Lapangan terbang Misi dan masyarakat di Krayan (Ba' Binuang): dahulu kerja manual. |
Menyebut perkembangan, sekaligus peradaban di Sungai Krayan, tidak dapat tidak menyebut Misi The Christian Missionary Alliance (CMA).
Sebagai salah satu ujud nyata membebaskan suku-bangsa terasing saat itu dari berbagai bentuk keterbelakangan, CMA dari Amerika pada tahun 1929 ke bumi Krayan.
Ketika itu, telah dikenal adanya klan utama manusia penghuni Sungai Krayan, yakni: Lengilo’, Tanah Lun, Nan Ba’, Puneng Krayan atau Fe’ Ayan, dan Sa’ban. Tiap-tiap klan, yang kemudian hari berkembang menjadi sub-etnis Dayak Lundayeh makin lama semakin bertambah. Seiring dengan waktu, mereka “menguasai” tanah adatnya masing-masing.

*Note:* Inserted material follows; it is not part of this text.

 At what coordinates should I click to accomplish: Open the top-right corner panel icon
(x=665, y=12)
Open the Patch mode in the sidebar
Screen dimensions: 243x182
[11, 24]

Kehadiran Misi CMA dari Amerika telah “membebaskan” manusia sungai Krayan dari banyak hal, bukan hanya keterbelakangan bidang pendidikan, melainkan juga kesehatan, mental spiritual dan bidang lainnya. Landasan pesawat ini hanya dapat digunakan oleh jenis pesawat kecil, seperti Kodiak dan Cessna saja.
Sangat gamblang motif Misi berkarya di Borneo. Dalam rangka memperlancar karya misinya di tengah-tengah penduduk yang dilayani, CMA juga ingin memberi pelayanan sosial kepada masyarakat dengan mendorong masyarakat untuk membangun lapangan terbang di berbagai wilayah strategis di bumi Krayan seperti yang masih berfungsi dengan baik hingga hari ini. Misalnya, bandara di Ba’ Binuang, Long Padi, Tang Paye, Pa Upan, Long Layu, Dan Long Bawan. Sementara Lapangan Terbang yang sudah di tutup di antaranya; Pa Padi, Kurid, Wa Yagung.
Lapangan terbang adalah salah satu jejak peradaban manusia Sungai Krayan yang barangkali tidak ditemukan di belahan lain bumi Borneo.
Lapangan terbang yang masih berfungsi landasannya dari tanah keras biasa. Kecuali Lapangan Terbang Ba Binuang, S. Tipa Padan, yang telah berhasil diaspal. Hal yang menarik adalah bahwa dahulu kala, pengerjaan landasan lapangan terbang dengan melibatkan seluruh warga setempat.
Di masa lalu, tidak ada alat-alat berat seperti saat ini yang bisa digunakan untuk mempercepat dan menyempurnakan landasan pesawat terbang. Ketika dibangun, penduduk gotong royong, menggunakan alat cangkul, sekop, dan alat pengangkut untuk memindahkan tanah terbuat dari bambu belah yang dianyam.
Kalau kita bicara soal artefak yang menggambarkan bagaimana lahirnya peradaban Manusia Sungai Krayan, kita bisa mencerna dari bukti fisik sebagai clue untuk menelusuri peradaban suatu bangsa, maka lapangan terbang ini adalah salah satu bentuk bukti fisik itu.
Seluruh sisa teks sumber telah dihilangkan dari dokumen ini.